Раньше милиция и Чрезвычайная комиссия находились вместе в одном доме, но потом, месяца за три до описываемого расстрела, «чрезвычайка» пе­реехала в другой дом (Корнилова) и здесь осталась только милиция (она по­мещается в казенном доме на Большой улице). На другую ночь после того, как я поступил на службу, когда оба эти учреждения находились еще в одном доме, я услышал во дворе шум и видел, как из бани стали вытаскивать покой­ников и увезли на телегах. Не помню, в этот ли раз или впоследствии, я насчи­тал семнадцать трупов. Вообще расстрелы в бане происходили часто, в осо­бенности пока здесь находилась «чрезвычайка», а потом, когда осталась одна милиция - пореже («чрезвычайка» расстреливала у себя). Расстрелянных, если их было немного (по два-три человека) складывали, должно быть, в ко­нюшне при милиции, а когда их набиралось побольше - увозили. Из расстре­лянных раньше я никого назвать не могу, так как не интересовался этим и не видел их, а последним случаем заинтересовался, так как услышал, что будут расстреливать «начальников». Когда я увидел упомянутых 17 трупов, то в ужас пришел, и потом, слыша выстрелы в бане, не выходил.

При осмотре бани бабами после прихода белых я находил в бане железных щипцов, и не говорил бабам, что этими щипцами, вероятно, тиранили каз­ненных, но подобные щипцы были в дворе под навесом и могли попасть в баню: этими щипцами собачники, по распоряжению начальника милиции, ловили собак, которых затем убивали, убитых собак обдирали в той же бане, а потому туда могли попасть и щипцы.

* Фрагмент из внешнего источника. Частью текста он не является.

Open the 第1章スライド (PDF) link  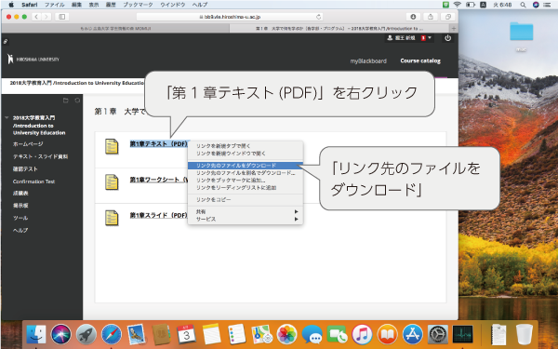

Из лиц, принимавших участие в расстрелах и убийствах, кроме упомяну­тых Кузнецова, Артомонова, двух из «чрезвычайки» (имен их не знаю, они молодые ребята) и Плешкова я никого назвать не могу. Лица эти действовали, конечно, «не сами собой», а по распоряжению своего начальства: начальника милиции, Чрезвычайного комитета и проч. При моем поступлении началь­ником милиции был Алексей Иванович Плешков, брат упомянутого П. И. Плешкова, а спустя месяца три его сменил Иван Васильевич Зенков.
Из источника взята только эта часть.